Your objective
Copy each of the following rows verbatim, in the order given.

Dataset records

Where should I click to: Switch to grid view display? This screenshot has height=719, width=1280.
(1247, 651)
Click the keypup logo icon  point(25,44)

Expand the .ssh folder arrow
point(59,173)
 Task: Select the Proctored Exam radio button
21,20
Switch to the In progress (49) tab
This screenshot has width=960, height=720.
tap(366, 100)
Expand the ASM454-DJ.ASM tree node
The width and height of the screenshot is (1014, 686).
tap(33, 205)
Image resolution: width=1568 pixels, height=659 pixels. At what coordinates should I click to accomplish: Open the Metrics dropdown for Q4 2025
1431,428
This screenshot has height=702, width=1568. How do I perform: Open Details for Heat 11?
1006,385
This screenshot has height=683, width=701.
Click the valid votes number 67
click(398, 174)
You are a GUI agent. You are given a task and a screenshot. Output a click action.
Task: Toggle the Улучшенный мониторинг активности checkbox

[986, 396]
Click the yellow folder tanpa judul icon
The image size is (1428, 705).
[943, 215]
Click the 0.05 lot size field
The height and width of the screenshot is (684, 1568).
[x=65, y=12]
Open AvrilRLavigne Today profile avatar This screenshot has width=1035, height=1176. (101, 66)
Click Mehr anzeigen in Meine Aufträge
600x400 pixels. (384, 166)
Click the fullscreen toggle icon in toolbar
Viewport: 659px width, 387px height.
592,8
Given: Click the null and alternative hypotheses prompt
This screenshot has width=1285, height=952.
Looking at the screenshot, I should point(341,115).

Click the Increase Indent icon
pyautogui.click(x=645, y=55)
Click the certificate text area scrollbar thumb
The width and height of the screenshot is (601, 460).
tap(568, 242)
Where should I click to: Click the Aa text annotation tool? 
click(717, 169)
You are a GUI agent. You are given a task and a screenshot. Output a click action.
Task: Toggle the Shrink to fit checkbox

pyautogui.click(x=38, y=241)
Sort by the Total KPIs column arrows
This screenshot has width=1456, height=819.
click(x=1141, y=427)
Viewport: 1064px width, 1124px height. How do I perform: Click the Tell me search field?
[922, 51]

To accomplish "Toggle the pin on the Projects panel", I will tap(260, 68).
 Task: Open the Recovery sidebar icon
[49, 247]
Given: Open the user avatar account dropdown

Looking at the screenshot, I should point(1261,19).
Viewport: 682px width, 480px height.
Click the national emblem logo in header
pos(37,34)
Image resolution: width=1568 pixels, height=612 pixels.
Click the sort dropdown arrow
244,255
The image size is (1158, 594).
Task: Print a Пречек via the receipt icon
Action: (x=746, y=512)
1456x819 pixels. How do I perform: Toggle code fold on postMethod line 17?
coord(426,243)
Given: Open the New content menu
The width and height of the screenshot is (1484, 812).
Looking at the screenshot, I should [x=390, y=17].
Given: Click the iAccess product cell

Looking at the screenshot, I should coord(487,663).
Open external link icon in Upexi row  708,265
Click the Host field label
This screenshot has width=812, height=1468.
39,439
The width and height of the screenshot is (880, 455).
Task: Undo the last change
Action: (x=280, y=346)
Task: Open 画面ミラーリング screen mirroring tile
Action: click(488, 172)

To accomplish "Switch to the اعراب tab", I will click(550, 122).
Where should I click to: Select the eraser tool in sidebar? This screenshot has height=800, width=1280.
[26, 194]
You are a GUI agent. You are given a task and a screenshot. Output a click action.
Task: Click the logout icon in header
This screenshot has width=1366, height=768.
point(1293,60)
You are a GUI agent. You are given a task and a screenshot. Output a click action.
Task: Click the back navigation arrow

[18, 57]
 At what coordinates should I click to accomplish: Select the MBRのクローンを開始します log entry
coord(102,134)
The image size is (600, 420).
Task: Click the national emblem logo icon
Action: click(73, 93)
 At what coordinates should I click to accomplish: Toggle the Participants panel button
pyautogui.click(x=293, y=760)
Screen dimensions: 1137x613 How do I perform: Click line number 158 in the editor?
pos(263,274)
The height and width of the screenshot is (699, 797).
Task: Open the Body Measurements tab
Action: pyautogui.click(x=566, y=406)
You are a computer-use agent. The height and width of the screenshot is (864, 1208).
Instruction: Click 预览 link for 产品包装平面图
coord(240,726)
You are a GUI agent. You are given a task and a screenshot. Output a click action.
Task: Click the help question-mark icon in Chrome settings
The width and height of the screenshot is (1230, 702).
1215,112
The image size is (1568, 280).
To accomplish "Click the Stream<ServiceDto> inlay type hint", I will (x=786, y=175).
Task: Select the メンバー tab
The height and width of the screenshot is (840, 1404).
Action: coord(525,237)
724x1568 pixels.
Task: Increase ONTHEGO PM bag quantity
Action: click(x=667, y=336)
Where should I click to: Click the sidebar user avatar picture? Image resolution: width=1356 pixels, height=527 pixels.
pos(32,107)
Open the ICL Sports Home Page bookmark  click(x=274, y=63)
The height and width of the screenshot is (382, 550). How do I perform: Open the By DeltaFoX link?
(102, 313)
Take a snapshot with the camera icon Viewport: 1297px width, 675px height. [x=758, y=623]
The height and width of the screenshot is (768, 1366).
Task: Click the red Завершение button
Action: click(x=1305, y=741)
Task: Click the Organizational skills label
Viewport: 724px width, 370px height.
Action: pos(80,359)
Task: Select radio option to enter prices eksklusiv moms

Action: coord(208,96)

The answer
Where should I click to: Switch to grid view display? This screenshot has height=719, width=1280.
(1247, 651)
Click the keypup logo icon  point(25,44)

Expand the .ssh folder arrow
point(59,173)
 Task: Select the Proctored Exam radio button
21,20
Switch to the In progress (49) tab
This screenshot has width=960, height=720.
tap(366, 100)
Expand the ASM454-DJ.ASM tree node
The width and height of the screenshot is (1014, 686).
tap(33, 205)
Image resolution: width=1568 pixels, height=659 pixels. At what coordinates should I click to accomplish: Open the Metrics dropdown for Q4 2025
1431,428
This screenshot has height=702, width=1568. How do I perform: Open Details for Heat 11?
1006,385
This screenshot has height=683, width=701.
Click the valid votes number 67
click(398, 174)
You are a GUI agent. You are given a task and a screenshot. Output a click action.
Task: Toggle the Улучшенный мониторинг активности checkbox

[986, 396]
Click the yellow folder tanpa judul icon
The image size is (1428, 705).
[943, 215]
Click the 0.05 lot size field
The height and width of the screenshot is (684, 1568).
[x=65, y=12]
Open AvrilRLavigne Today profile avatar This screenshot has width=1035, height=1176. (101, 66)
Click Mehr anzeigen in Meine Aufträge
600x400 pixels. (384, 166)
Click the fullscreen toggle icon in toolbar
Viewport: 659px width, 387px height.
592,8
Given: Click the null and alternative hypotheses prompt
This screenshot has width=1285, height=952.
Looking at the screenshot, I should point(341,115).

Click the Increase Indent icon
pyautogui.click(x=645, y=55)
Click the certificate text area scrollbar thumb
The width and height of the screenshot is (601, 460).
tap(568, 242)
Where should I click to: Click the Aa text annotation tool? 
click(717, 169)
You are a GUI agent. You are given a task and a screenshot. Output a click action.
Task: Toggle the Shrink to fit checkbox

pyautogui.click(x=38, y=241)
Sort by the Total KPIs column arrows
This screenshot has width=1456, height=819.
click(x=1141, y=427)
Viewport: 1064px width, 1124px height. How do I perform: Click the Tell me search field?
[922, 51]

To accomplish "Toggle the pin on the Projects panel", I will tap(260, 68).
 Task: Open the Recovery sidebar icon
[49, 247]
Given: Open the user avatar account dropdown

Looking at the screenshot, I should point(1261,19).
Viewport: 682px width, 480px height.
Click the national emblem logo in header
pos(37,34)
Image resolution: width=1568 pixels, height=612 pixels.
Click the sort dropdown arrow
244,255
The image size is (1158, 594).
Task: Print a Пречек via the receipt icon
Action: (x=746, y=512)
1456x819 pixels. How do I perform: Toggle code fold on postMethod line 17?
coord(426,243)
Given: Open the New content menu
The width and height of the screenshot is (1484, 812).
Looking at the screenshot, I should [x=390, y=17].
Given: Click the iAccess product cell

Looking at the screenshot, I should coord(487,663).
Open external link icon in Upexi row  708,265
Click the Host field label
This screenshot has width=812, height=1468.
39,439
The width and height of the screenshot is (880, 455).
Task: Undo the last change
Action: (x=280, y=346)
Task: Open 画面ミラーリング screen mirroring tile
Action: click(488, 172)

To accomplish "Switch to the اعراب tab", I will click(550, 122).
Where should I click to: Select the eraser tool in sidebar? This screenshot has height=800, width=1280.
[26, 194]
You are a GUI agent. You are given a task and a screenshot. Output a click action.
Task: Click the logout icon in header
This screenshot has width=1366, height=768.
point(1293,60)
You are a GUI agent. You are given a task and a screenshot. Output a click action.
Task: Click the back navigation arrow

[18, 57]
 At what coordinates should I click to accomplish: Select the MBRのクローンを開始します log entry
coord(102,134)
The image size is (600, 420).
Task: Click the national emblem logo icon
Action: click(73, 93)
 At what coordinates should I click to accomplish: Toggle the Participants panel button
pyautogui.click(x=293, y=760)
Screen dimensions: 1137x613 How do I perform: Click line number 158 in the editor?
pos(263,274)
The height and width of the screenshot is (699, 797).
Task: Open the Body Measurements tab
Action: pyautogui.click(x=566, y=406)
You are a computer-use agent. The height and width of the screenshot is (864, 1208).
Instruction: Click 预览 link for 产品包装平面图
coord(240,726)
You are a GUI agent. You are given a task and a screenshot. Output a click action.
Task: Click the help question-mark icon in Chrome settings
The width and height of the screenshot is (1230, 702).
1215,112
The image size is (1568, 280).
To accomplish "Click the Stream<ServiceDto> inlay type hint", I will (x=786, y=175).
Task: Select the メンバー tab
The height and width of the screenshot is (840, 1404).
Action: coord(525,237)
724x1568 pixels.
Task: Increase ONTHEGO PM bag quantity
Action: click(x=667, y=336)
Where should I click to: Click the sidebar user avatar picture? Image resolution: width=1356 pixels, height=527 pixels.
pos(32,107)
Open the ICL Sports Home Page bookmark  click(x=274, y=63)
The height and width of the screenshot is (382, 550). How do I perform: Open the By DeltaFoX link?
(102, 313)
Take a snapshot with the camera icon Viewport: 1297px width, 675px height. [x=758, y=623]
The height and width of the screenshot is (768, 1366).
Task: Click the red Завершение button
Action: click(x=1305, y=741)
Task: Click the Organizational skills label
Viewport: 724px width, 370px height.
Action: pos(80,359)
Task: Select radio option to enter prices eksklusiv moms

Action: coord(208,96)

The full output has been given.